Sufficiently solid is to be taken that the first material is of sufficient solidity to minimize transference at the interface of the first and second materials. While the second material is being injected, only the second movable cavity tool 14b is advanced so that the cavity 12 expands (104, Figure 12). The second material fills the expanded cavity alongside the first material 16, thus coping with any irregularities in the interface surface of the two materials. In this way, a green article having a first portion made of the first material and a second portion made of the second material can be formed.

Various other configurations of the movable cavity tools 14a, 14b may be devised according to the desired green article to be formed. For example, Figure 9 shows the two movable cavity tools 14a, 14b in an alternative configuration, with the first movable cavity tool 14a atop the second movable cavity tool 14b, and the stationary cavity tool

15 in between. This configuration is suitable for the production of articles comprising double layer sheets, with each sheet ranging from hundreds of microns to millimetres thick. Each sheet may be made of the same or of different materials. In this embodiment, the injections gates are preferably coplanar with each sheet to be formed, such that sheet thickness is dependent on sheet width.

Embodiments having two movable cavity tools may also comprise a plurality of pins for forming elongate openings in the green article. A number of the plurality of pins may be attached to the first movable cavity tool 14a, while another number of the plurality of pins may be attached to the second movable cavity tool 14b. In this way, both the first portion and the second portion of the green article formed can have elongate openings therein depending on the number and location of the pins.

Articles having additional features such as surface or through channels may also be formed using appropriately styled cavity tools 14, 15. Figure 10 shows an exemplary embodiment comprising protrusions 36 on the movable cavity tool 14. Corresponding recesses 38 on the stationary cavity tool 15 may be provided. Depending on the height of the protrusions 36, surface or through channels may be formed in the moulded article. Alternatively, protrusions may be provided on the stationary cavity tool 15 while corresponding recesses are provided on the movable cavity tool 14.

Depending on the intended use of the article after subsequent processing such as debinding and sintering, the first material and the second material may be different, or they may be the same material but having different material properties such as different particle size. In the case of ceramic tubes, the first material and the second material may have different percentage volume or particle size of the same or different ceramic particles in a polymer binder.

The polymer binder, for example wax in the feedstock, may provide a self lubricating effect to facilitate material flow in the cavity during moulding. A limited mixing of the two materials at the interface between the first portion and the second portion of the

green article during moulding may also be advantageous. Mixing at the interface may promote better fusion of the two portions upon sintering.

Examples of green articles that can be formed by various embodiments are depicted in Figure 11.

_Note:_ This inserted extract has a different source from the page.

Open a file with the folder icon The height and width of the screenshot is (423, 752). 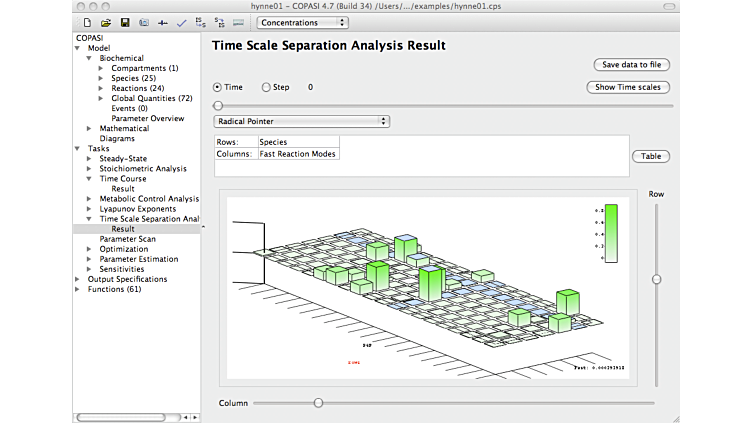point(106,22)
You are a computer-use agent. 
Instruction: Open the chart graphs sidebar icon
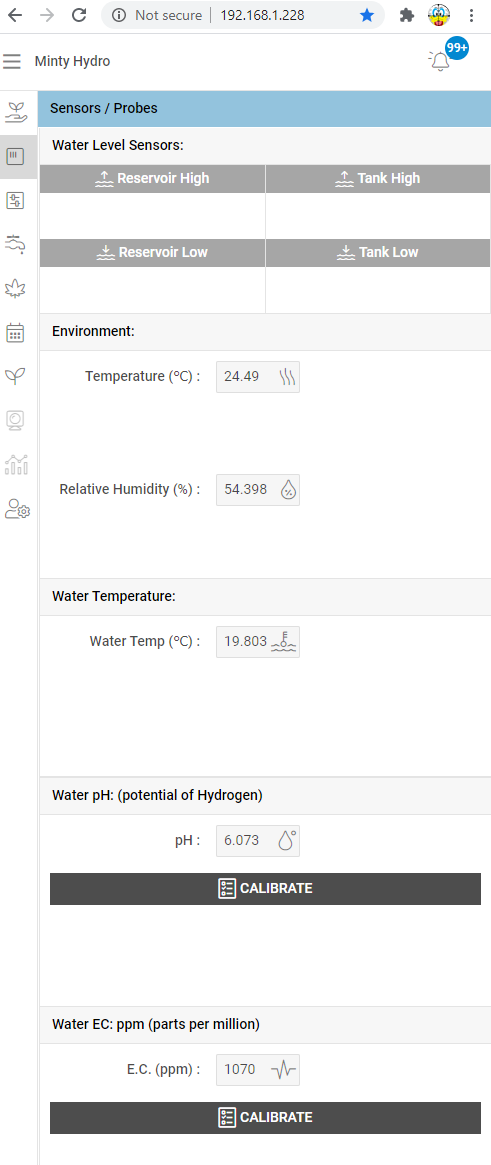click(x=16, y=464)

Although one and two movable cavity tools have been described, multiple movable cavity tools may be provided to form green articles having more than two portions, each portion having a different material property from the others. Cores having various cross- sectional shapes and sizes and numbers of pins may be provided in various combinations with various numbers of movable cavity tools having various cross- sectional shapes and sizes, so that different complex structures having reduced thickness may be formed.

Whilst there has been described in the foregoing description exemplary embodiments, it will be understood by those skilled in the technology concerned that many variations or modifications in details of design or construction may be made without departing from the present invention.